— WHAT YOU WILL DO —
Reproduce every entry in the listing without alteration.

— TASK MATERIAL —
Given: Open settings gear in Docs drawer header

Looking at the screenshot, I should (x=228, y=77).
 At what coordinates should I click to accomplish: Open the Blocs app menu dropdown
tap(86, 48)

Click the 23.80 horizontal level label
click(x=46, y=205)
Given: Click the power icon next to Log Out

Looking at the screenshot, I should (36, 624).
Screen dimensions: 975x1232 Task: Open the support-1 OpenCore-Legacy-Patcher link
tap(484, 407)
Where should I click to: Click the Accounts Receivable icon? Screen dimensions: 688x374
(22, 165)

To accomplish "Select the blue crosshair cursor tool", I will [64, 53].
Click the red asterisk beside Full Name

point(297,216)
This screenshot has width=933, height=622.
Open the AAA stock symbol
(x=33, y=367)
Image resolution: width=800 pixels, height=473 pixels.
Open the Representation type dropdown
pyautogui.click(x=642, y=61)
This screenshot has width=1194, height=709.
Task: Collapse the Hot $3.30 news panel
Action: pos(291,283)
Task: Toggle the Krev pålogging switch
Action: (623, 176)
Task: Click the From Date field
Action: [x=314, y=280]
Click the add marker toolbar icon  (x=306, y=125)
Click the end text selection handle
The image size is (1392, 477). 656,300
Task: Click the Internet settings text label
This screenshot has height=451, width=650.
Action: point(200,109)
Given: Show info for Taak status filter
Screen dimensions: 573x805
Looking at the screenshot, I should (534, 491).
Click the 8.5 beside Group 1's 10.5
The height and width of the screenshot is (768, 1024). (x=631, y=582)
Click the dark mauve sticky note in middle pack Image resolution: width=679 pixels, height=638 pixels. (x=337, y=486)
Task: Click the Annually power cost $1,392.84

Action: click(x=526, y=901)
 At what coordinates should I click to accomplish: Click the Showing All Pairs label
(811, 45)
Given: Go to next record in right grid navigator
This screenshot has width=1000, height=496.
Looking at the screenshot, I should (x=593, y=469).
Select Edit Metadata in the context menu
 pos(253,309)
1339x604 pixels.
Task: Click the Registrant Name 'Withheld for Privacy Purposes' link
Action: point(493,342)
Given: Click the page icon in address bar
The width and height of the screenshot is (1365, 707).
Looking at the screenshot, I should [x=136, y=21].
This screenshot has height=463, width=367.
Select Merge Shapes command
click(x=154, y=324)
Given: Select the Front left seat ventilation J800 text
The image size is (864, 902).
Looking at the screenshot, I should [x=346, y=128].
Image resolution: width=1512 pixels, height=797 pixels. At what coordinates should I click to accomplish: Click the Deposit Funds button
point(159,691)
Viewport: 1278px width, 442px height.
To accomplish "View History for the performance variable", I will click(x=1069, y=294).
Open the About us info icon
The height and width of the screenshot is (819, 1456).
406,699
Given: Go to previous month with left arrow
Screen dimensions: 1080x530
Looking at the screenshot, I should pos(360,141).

— SOLUTION TO THIS PROBLEM —
Given: Open settings gear in Docs drawer header

Looking at the screenshot, I should (x=228, y=77).
 At what coordinates should I click to accomplish: Open the Blocs app menu dropdown
tap(86, 48)

Click the 23.80 horizontal level label
click(x=46, y=205)
Given: Click the power icon next to Log Out

Looking at the screenshot, I should (36, 624).
Screen dimensions: 975x1232 Task: Open the support-1 OpenCore-Legacy-Patcher link
tap(484, 407)
Where should I click to: Click the Accounts Receivable icon? Screen dimensions: 688x374
(22, 165)

To accomplish "Select the blue crosshair cursor tool", I will [64, 53].
Click the red asterisk beside Full Name

point(297,216)
This screenshot has width=933, height=622.
Open the AAA stock symbol
(x=33, y=367)
Image resolution: width=800 pixels, height=473 pixels.
Open the Representation type dropdown
pyautogui.click(x=642, y=61)
This screenshot has width=1194, height=709.
Task: Collapse the Hot $3.30 news panel
Action: pos(291,283)
Task: Toggle the Krev pålogging switch
Action: (623, 176)
Task: Click the From Date field
Action: [x=314, y=280]
Click the add marker toolbar icon  (x=306, y=125)
Click the end text selection handle
The image size is (1392, 477). 656,300
Task: Click the Internet settings text label
This screenshot has height=451, width=650.
Action: point(200,109)
Given: Show info for Taak status filter
Screen dimensions: 573x805
Looking at the screenshot, I should (534, 491).
Click the 8.5 beside Group 1's 10.5
The height and width of the screenshot is (768, 1024). (x=631, y=582)
Click the dark mauve sticky note in middle pack Image resolution: width=679 pixels, height=638 pixels. (x=337, y=486)
Task: Click the Annually power cost $1,392.84

Action: click(x=526, y=901)
 At what coordinates should I click to accomplish: Click the Showing All Pairs label
(811, 45)
Given: Go to next record in right grid navigator
This screenshot has width=1000, height=496.
Looking at the screenshot, I should (x=593, y=469).
Select Edit Metadata in the context menu
 pos(253,309)
1339x604 pixels.
Task: Click the Registrant Name 'Withheld for Privacy Purposes' link
Action: point(493,342)
Given: Click the page icon in address bar
The width and height of the screenshot is (1365, 707).
Looking at the screenshot, I should [x=136, y=21].
This screenshot has height=463, width=367.
Select Merge Shapes command
click(x=154, y=324)
Given: Select the Front left seat ventilation J800 text
The image size is (864, 902).
Looking at the screenshot, I should [x=346, y=128].
Image resolution: width=1512 pixels, height=797 pixels. At what coordinates should I click to accomplish: Click the Deposit Funds button
point(159,691)
Viewport: 1278px width, 442px height.
To accomplish "View History for the performance variable", I will click(x=1069, y=294).
Open the About us info icon
The height and width of the screenshot is (819, 1456).
406,699
Given: Go to previous month with left arrow
Screen dimensions: 1080x530
Looking at the screenshot, I should pos(360,141).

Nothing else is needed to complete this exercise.